0
votes

A thread traps to the kernel with INT 80; the interrupt gate is used to change the privilege ring and CS:RIP; the old values are pushed to the 'stack'.

I found this:

'When a thread enters the kernel, the current value of the user-mode stack (SS:ESP) and instruction pointer (CS:EIP) are saved to the thread's kernel-mode stack, and the CPU switches to the kernel-mode stack - with the int $80 syscall mechanism, this is done by the CPU itself. The remaining register values and flags are then also saved to the kernel stack.'

How does the CPU know the address of the thread's kernel mode stack in order to do this? The only place I can think of where the thread's kernel mode stack pointer is stored is in the TCB, but how does the CPU know where to locate the TCB for the current thread. Does it refer to a single TCB in a fixed and known location?

1

1 Answers

2
votes

Note: This is all "80x86 specific" (different CPUs, like ARM, are different), and for 80x86 there are (minor in practice) differences between protected mode (used for 32-bit kernels) and long mode (used for 64-bit kernels).

The CPU has a Task Register that keeps track of the (virtual) address of a structure called the Task State Segment.
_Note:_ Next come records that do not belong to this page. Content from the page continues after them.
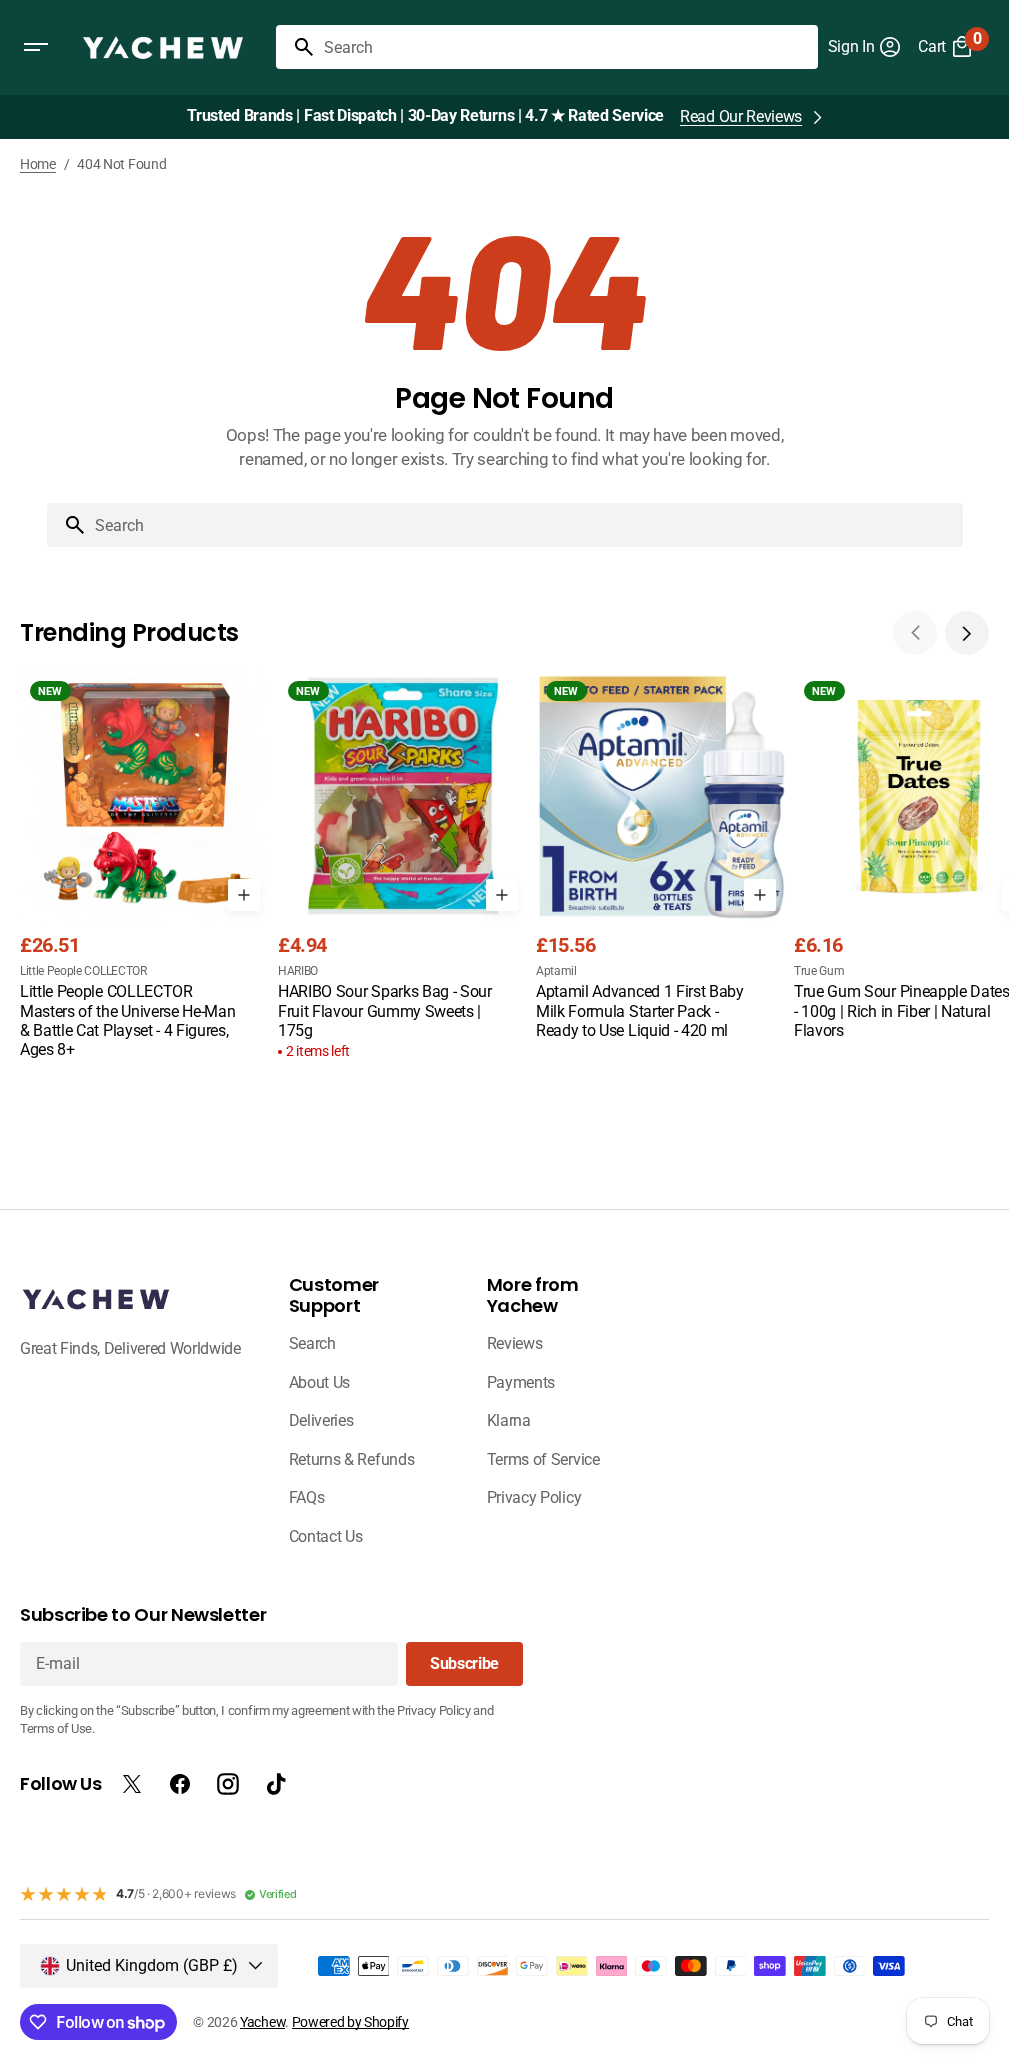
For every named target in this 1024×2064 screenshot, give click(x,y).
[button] (36, 47)
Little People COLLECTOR (83, 971)
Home (38, 164)
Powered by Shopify (350, 2022)
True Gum (819, 971)
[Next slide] (967, 633)
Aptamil (556, 971)
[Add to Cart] (244, 895)
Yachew (262, 2022)
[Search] (296, 47)
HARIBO (298, 971)
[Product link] (145, 867)
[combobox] (567, 47)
For long mode; this structure contains the value to load into RSP when changing to a higher privilege level and when using the CPU's Interrupt Stack Table feature.
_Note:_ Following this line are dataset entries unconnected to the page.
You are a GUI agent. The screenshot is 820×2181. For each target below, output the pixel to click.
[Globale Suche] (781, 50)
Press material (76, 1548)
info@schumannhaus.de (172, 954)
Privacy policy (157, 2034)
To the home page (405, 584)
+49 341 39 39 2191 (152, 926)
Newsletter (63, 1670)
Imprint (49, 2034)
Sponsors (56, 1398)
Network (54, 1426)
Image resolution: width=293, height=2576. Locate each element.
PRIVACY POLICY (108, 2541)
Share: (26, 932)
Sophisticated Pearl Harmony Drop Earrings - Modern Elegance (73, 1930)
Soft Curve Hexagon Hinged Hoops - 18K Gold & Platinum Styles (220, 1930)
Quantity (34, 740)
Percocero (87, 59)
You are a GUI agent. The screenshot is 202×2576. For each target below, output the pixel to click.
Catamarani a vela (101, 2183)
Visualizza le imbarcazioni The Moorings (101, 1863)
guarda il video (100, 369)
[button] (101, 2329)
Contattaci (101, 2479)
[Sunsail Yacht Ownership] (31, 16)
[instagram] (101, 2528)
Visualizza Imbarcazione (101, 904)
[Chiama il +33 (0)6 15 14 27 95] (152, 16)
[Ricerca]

When any interrupt occurs the CPU obtains information from the corresponding entry in the Interrupt Descriptor Table (including determining which privilege level to switch to and if the interrupt is using the Interrupt Stack Table feature); then (if the stack is being changed) uses the appropriate field in the Task State Segment (found via. the Task Register) to determine what to load into RSP.
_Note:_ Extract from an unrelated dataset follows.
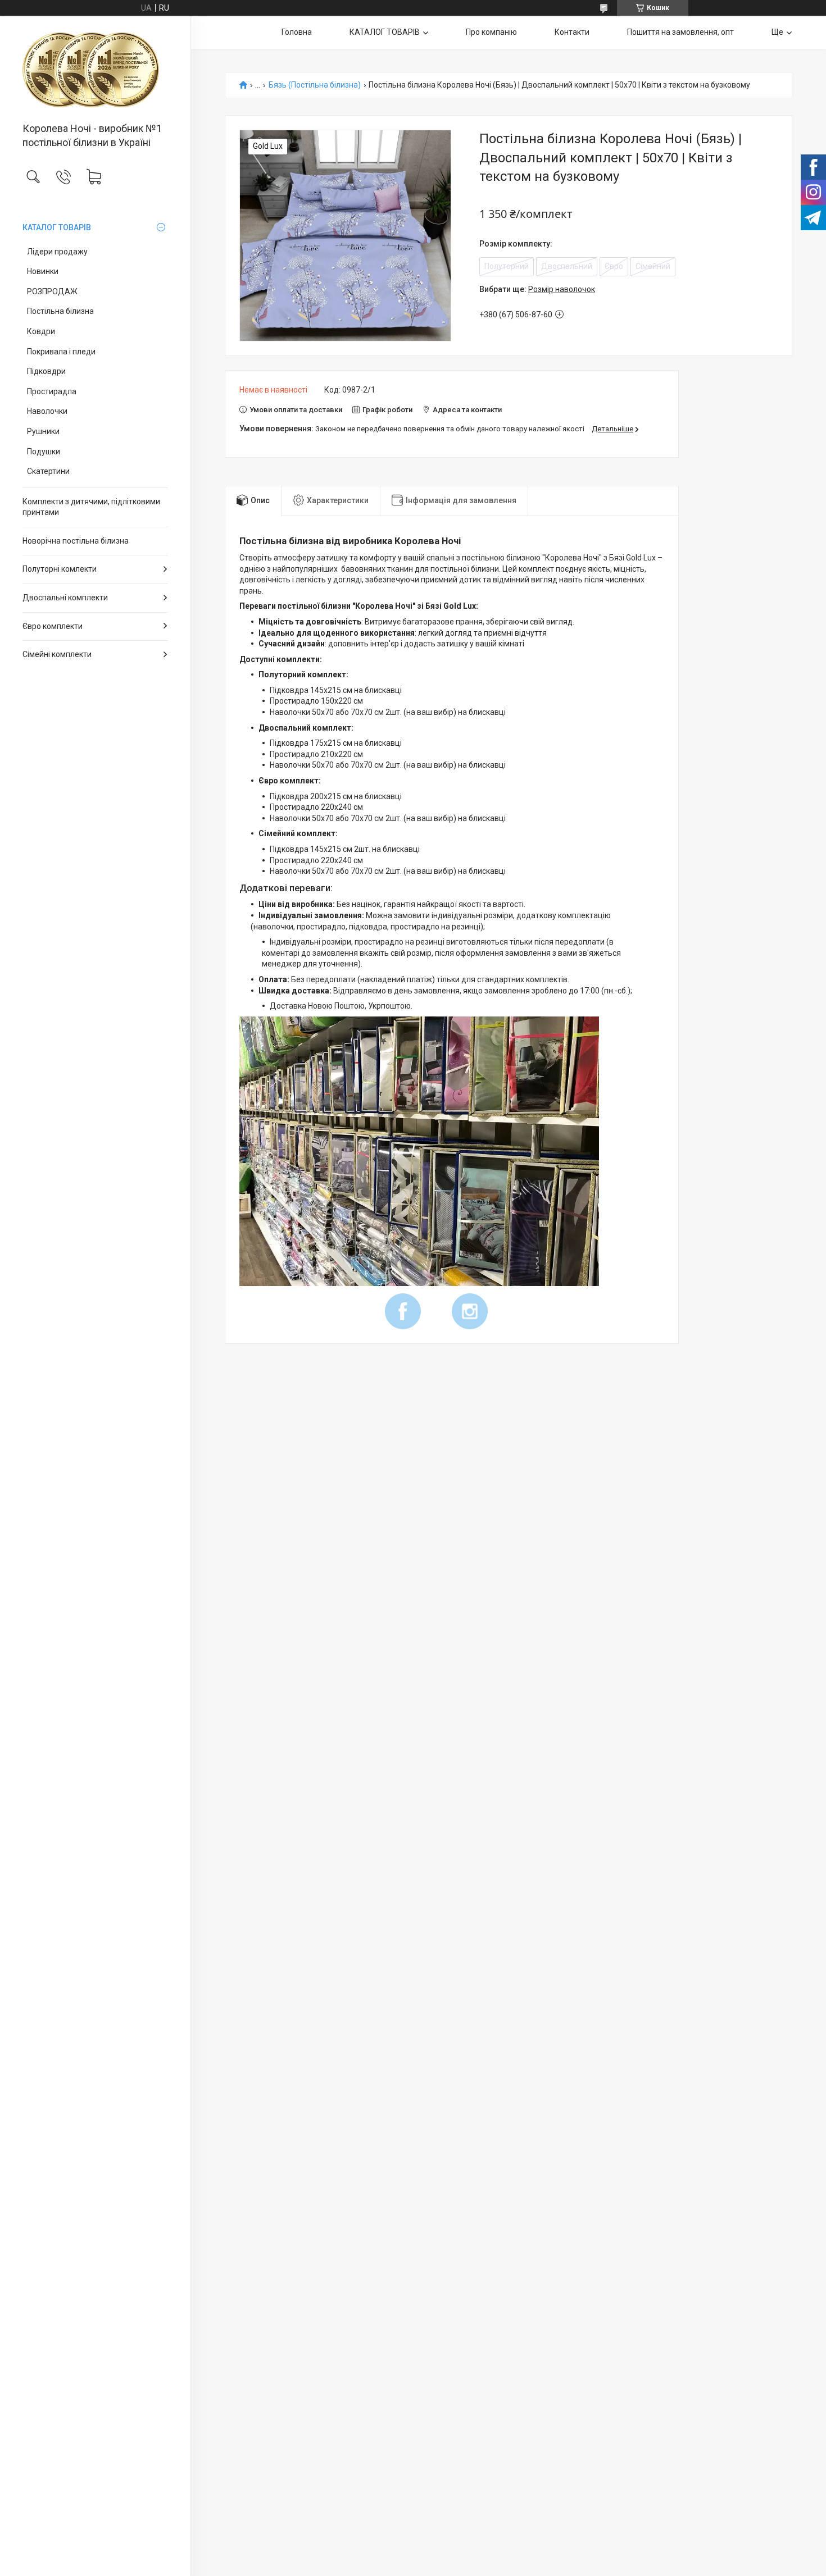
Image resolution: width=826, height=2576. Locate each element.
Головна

During boot the kernel creates these arrays and structures for the CPU (IDT, TSS) and sets the Task Register; and during task switches the kernel modifies the RSP0 field in the TSS (that determines what to load into RSP when the CPU switches from a lower privilege level to CPL=0) so that it's a different value for each task (so that each task has a different kernel stack). Internally the kernel would have some other data structure ("task control block") that keeps track of the value to copy into the RSP0 field during task switches.